◆ **WHAT TO PRODUCE**: Reproduce each line of the data exactly as it is.

(Records from a collection)
——————

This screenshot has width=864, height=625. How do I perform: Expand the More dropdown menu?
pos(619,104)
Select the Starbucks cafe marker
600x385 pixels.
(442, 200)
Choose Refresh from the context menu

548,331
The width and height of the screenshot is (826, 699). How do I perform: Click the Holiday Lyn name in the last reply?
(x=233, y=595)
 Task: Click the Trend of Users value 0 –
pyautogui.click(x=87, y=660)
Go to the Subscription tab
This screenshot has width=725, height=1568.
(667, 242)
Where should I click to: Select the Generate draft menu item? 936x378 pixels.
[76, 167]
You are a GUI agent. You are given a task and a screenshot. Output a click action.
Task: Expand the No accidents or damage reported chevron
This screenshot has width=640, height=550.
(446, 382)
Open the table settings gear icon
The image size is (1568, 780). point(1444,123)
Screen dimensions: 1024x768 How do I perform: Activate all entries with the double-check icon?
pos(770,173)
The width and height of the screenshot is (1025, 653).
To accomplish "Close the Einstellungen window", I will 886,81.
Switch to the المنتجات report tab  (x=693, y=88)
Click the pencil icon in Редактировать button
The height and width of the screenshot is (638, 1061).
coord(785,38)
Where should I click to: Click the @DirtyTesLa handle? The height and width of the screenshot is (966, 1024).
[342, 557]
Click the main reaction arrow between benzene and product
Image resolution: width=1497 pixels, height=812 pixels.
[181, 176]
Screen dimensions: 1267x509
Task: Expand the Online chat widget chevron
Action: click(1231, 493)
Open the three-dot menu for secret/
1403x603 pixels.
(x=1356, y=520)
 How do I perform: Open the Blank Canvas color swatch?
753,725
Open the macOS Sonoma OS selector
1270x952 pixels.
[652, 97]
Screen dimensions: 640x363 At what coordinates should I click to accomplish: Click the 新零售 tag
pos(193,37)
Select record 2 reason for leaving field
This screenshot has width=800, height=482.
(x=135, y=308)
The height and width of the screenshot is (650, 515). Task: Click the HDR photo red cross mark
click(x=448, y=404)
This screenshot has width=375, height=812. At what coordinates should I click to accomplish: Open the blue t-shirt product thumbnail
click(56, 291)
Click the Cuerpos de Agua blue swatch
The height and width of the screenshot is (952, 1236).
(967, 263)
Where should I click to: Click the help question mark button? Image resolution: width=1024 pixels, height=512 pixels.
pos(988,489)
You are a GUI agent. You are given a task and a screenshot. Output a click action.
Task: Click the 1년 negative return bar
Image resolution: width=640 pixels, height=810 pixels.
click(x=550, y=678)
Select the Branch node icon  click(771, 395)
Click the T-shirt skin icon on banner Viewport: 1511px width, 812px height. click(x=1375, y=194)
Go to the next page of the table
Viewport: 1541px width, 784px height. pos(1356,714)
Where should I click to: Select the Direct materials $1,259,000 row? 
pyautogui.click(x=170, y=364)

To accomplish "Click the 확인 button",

——————

◆ **ANSWER BOX**:
This screenshot has width=864, height=625. How do I perform: Expand the More dropdown menu?
pos(619,104)
Select the Starbucks cafe marker
600x385 pixels.
(442, 200)
Choose Refresh from the context menu

548,331
The width and height of the screenshot is (826, 699). How do I perform: Click the Holiday Lyn name in the last reply?
(x=233, y=595)
 Task: Click the Trend of Users value 0 –
pyautogui.click(x=87, y=660)
Go to the Subscription tab
This screenshot has width=725, height=1568.
(667, 242)
Where should I click to: Select the Generate draft menu item? 936x378 pixels.
[76, 167]
You are a GUI agent. You are given a task and a screenshot. Output a click action.
Task: Expand the No accidents or damage reported chevron
This screenshot has width=640, height=550.
(446, 382)
Open the table settings gear icon
The image size is (1568, 780). point(1444,123)
Screen dimensions: 1024x768 How do I perform: Activate all entries with the double-check icon?
pos(770,173)
The width and height of the screenshot is (1025, 653).
To accomplish "Close the Einstellungen window", I will 886,81.
Switch to the المنتجات report tab  (x=693, y=88)
Click the pencil icon in Редактировать button
The height and width of the screenshot is (638, 1061).
coord(785,38)
Where should I click to: Click the @DirtyTesLa handle? The height and width of the screenshot is (966, 1024).
[342, 557]
Click the main reaction arrow between benzene and product
Image resolution: width=1497 pixels, height=812 pixels.
[181, 176]
Screen dimensions: 1267x509
Task: Expand the Online chat widget chevron
Action: click(1231, 493)
Open the three-dot menu for secret/
1403x603 pixels.
(x=1356, y=520)
 How do I perform: Open the Blank Canvas color swatch?
753,725
Open the macOS Sonoma OS selector
1270x952 pixels.
[652, 97]
Screen dimensions: 640x363 At what coordinates should I click to accomplish: Click the 新零售 tag
pos(193,37)
Select record 2 reason for leaving field
This screenshot has width=800, height=482.
(x=135, y=308)
The height and width of the screenshot is (650, 515). Task: Click the HDR photo red cross mark
click(x=448, y=404)
This screenshot has width=375, height=812. At what coordinates should I click to accomplish: Open the blue t-shirt product thumbnail
click(56, 291)
Click the Cuerpos de Agua blue swatch
The height and width of the screenshot is (952, 1236).
(967, 263)
Where should I click to: Click the help question mark button? Image resolution: width=1024 pixels, height=512 pixels.
pos(988,489)
You are a GUI agent. You are given a task and a screenshot. Output a click action.
Task: Click the 1년 negative return bar
Image resolution: width=640 pixels, height=810 pixels.
click(x=550, y=678)
Select the Branch node icon  click(771, 395)
Click the T-shirt skin icon on banner Viewport: 1511px width, 812px height. click(x=1375, y=194)
Go to the next page of the table
Viewport: 1541px width, 784px height. pos(1356,714)
Where should I click to: Select the Direct materials $1,259,000 row? 
pyautogui.click(x=170, y=364)

To accomplish "Click the 확인 button",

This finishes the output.